** start **

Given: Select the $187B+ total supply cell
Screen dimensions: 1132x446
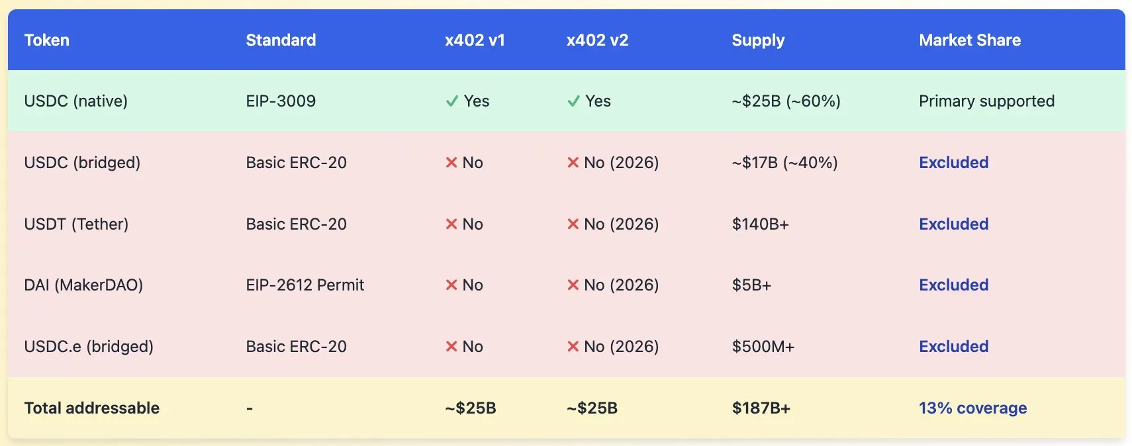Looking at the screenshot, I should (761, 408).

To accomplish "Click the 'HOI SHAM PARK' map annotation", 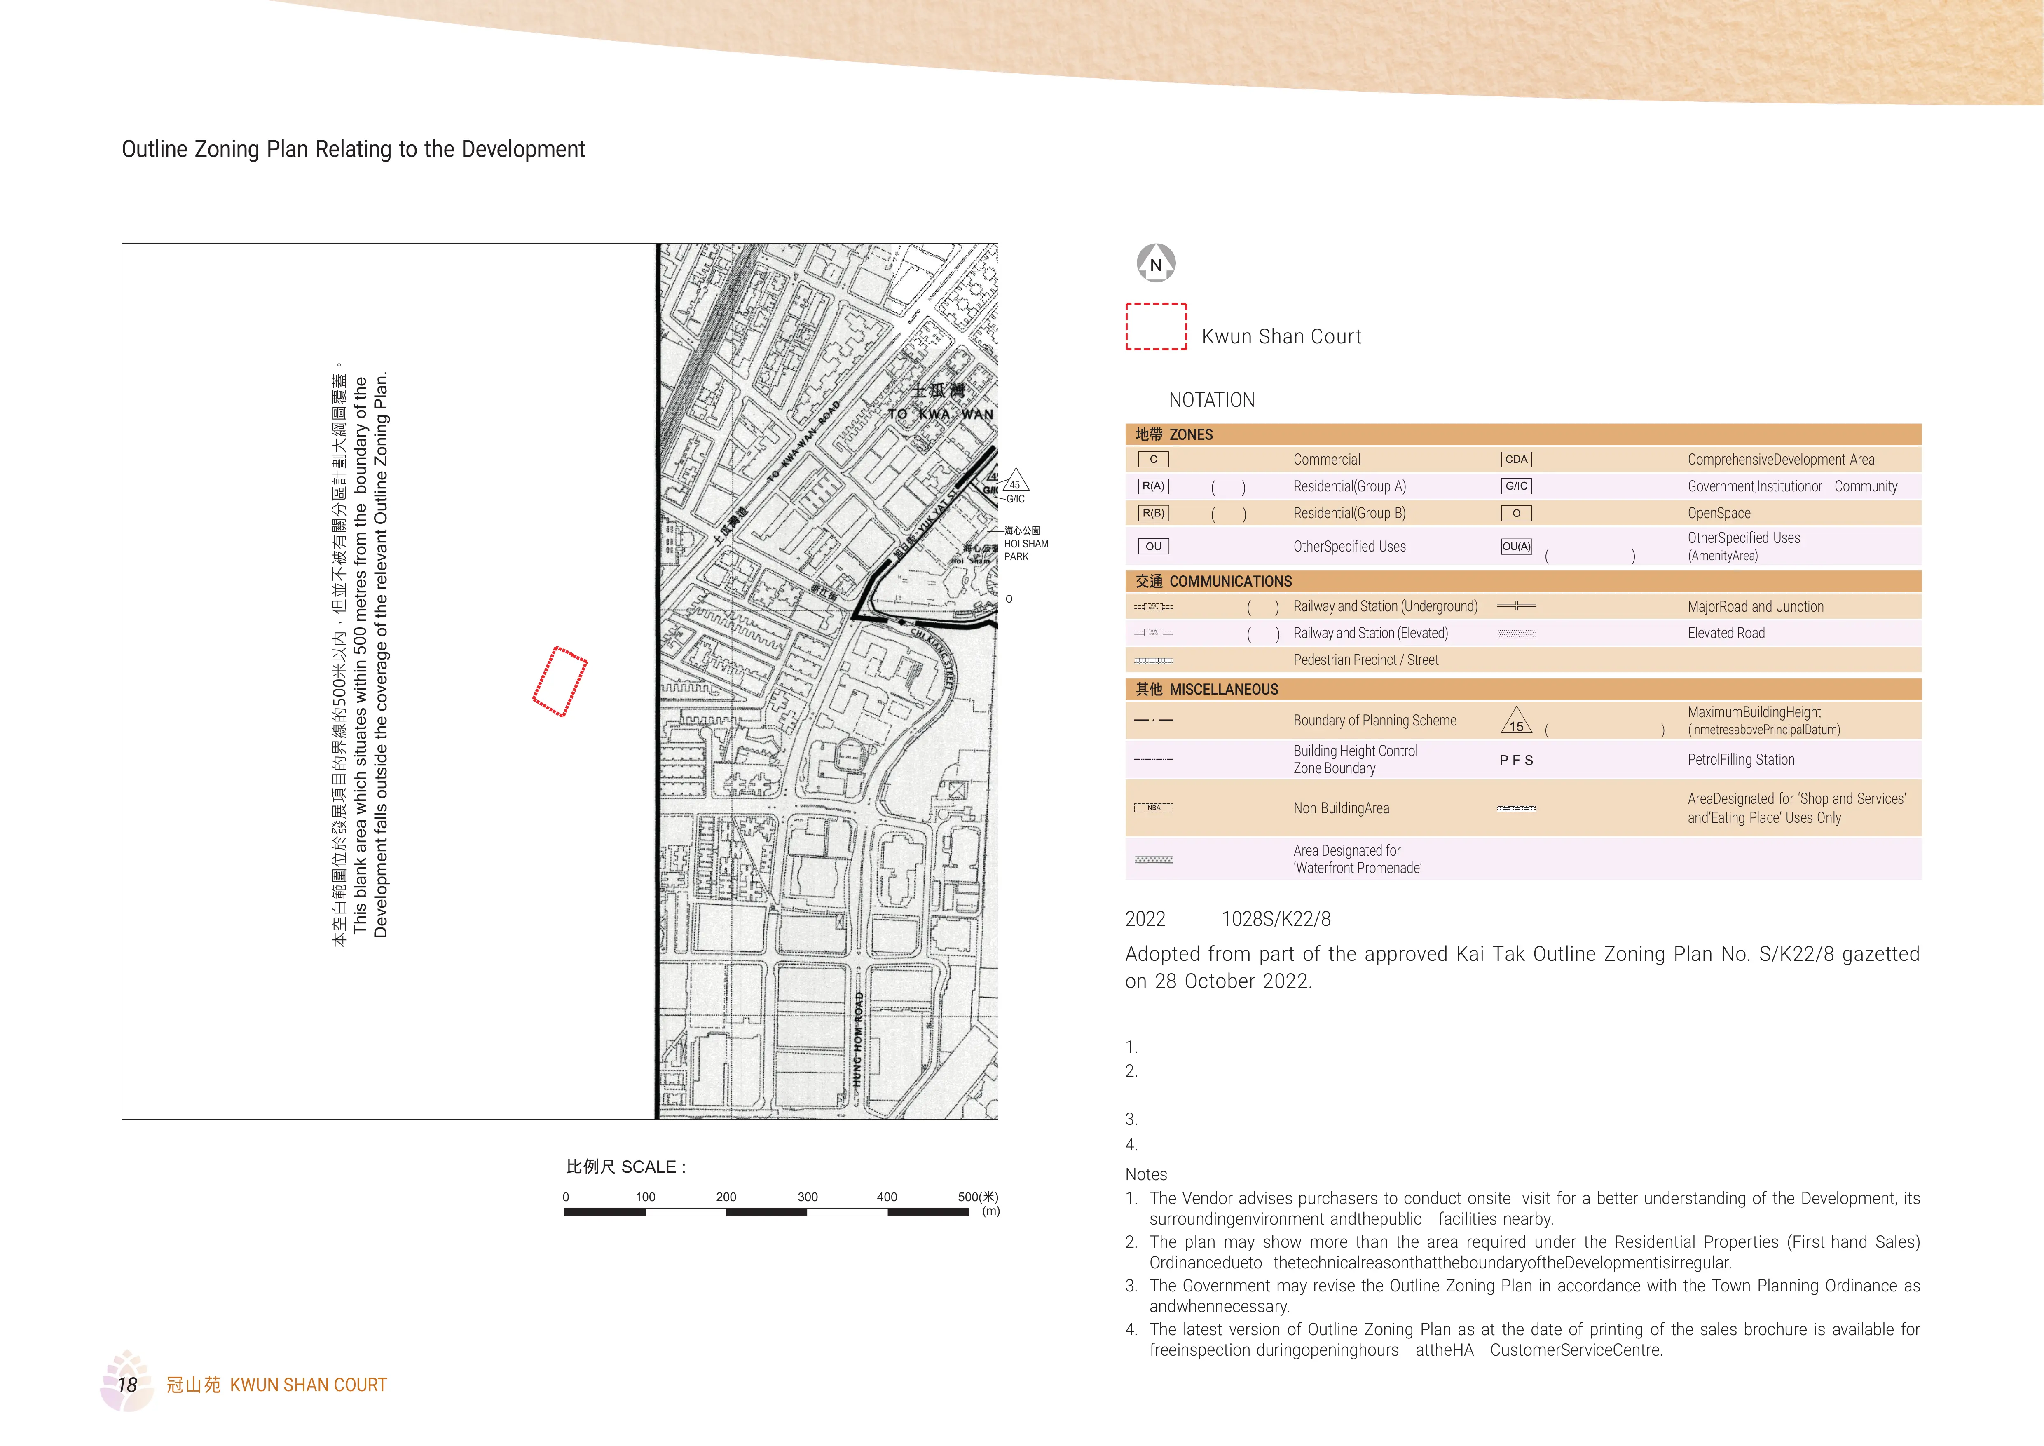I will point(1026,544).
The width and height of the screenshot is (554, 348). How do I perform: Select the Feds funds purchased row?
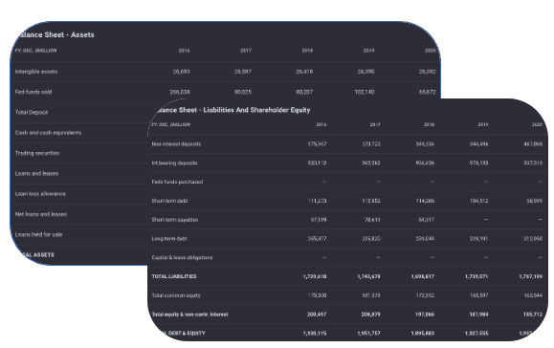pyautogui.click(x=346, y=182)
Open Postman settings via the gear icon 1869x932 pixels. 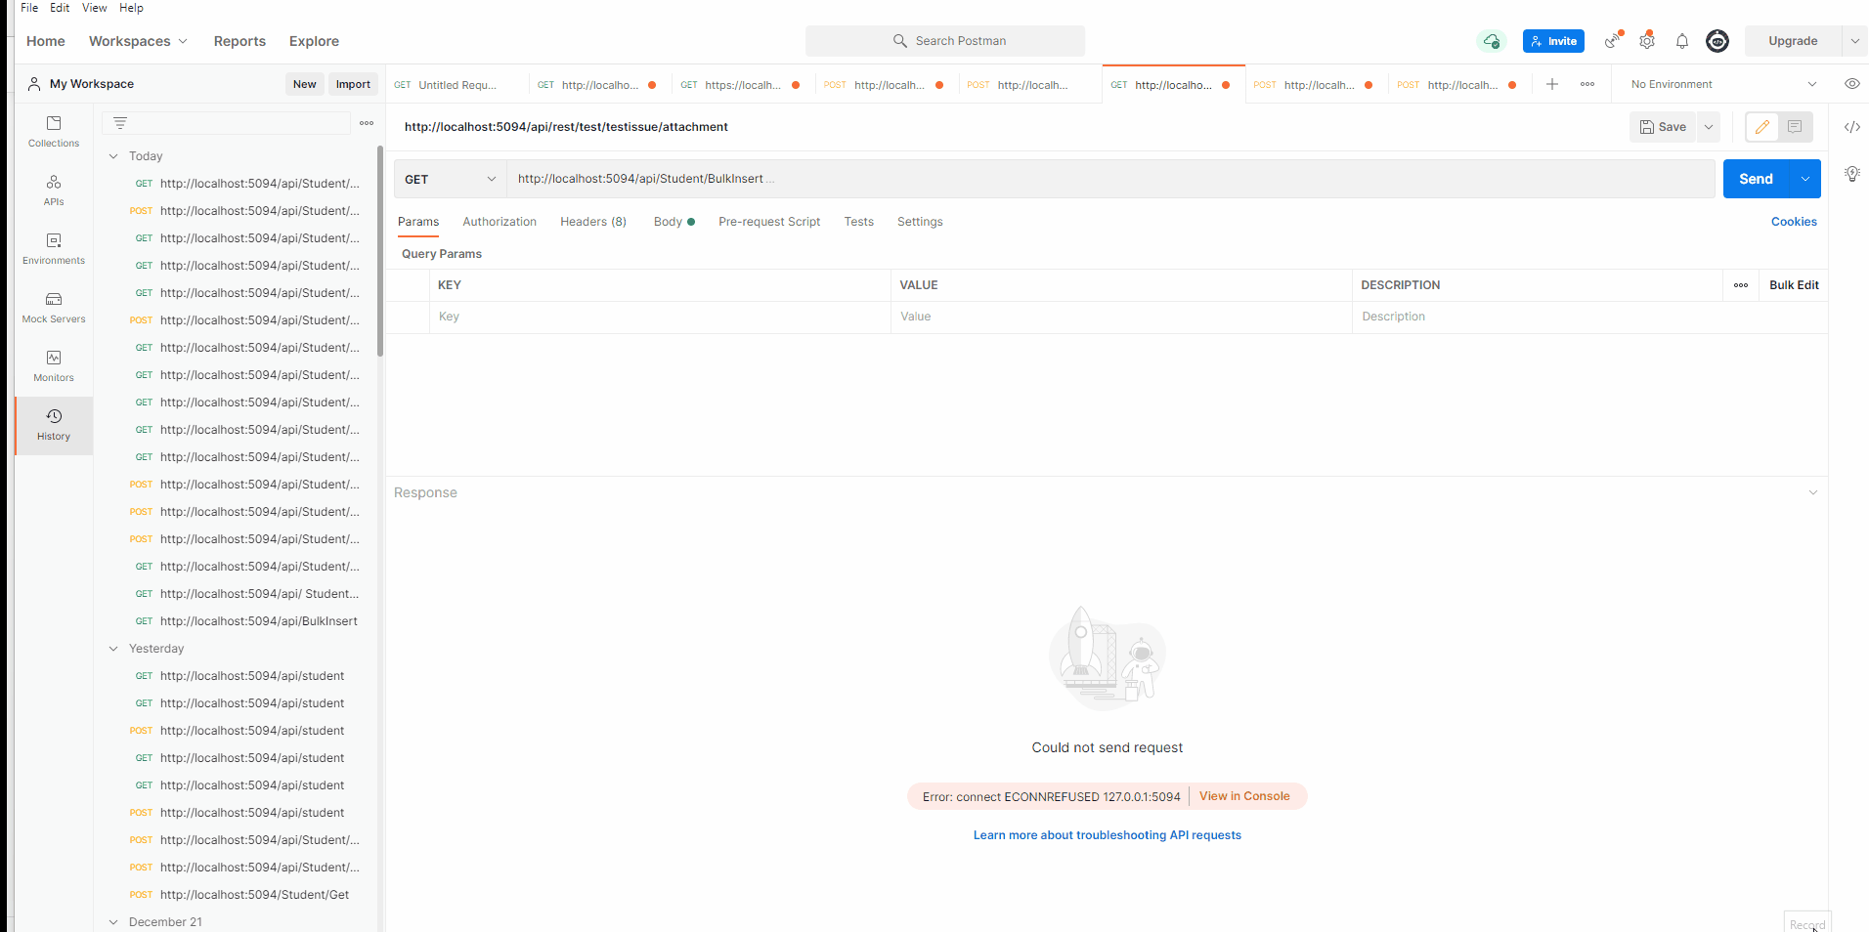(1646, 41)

** end **

Pick out every line in the records above that contains the word "Select" and copy each one. Case counts.

Full solution —
Given: Select the $187B+ total supply cell
The width and height of the screenshot is (554, 348). How do I perform: Select the Feds funds purchased row?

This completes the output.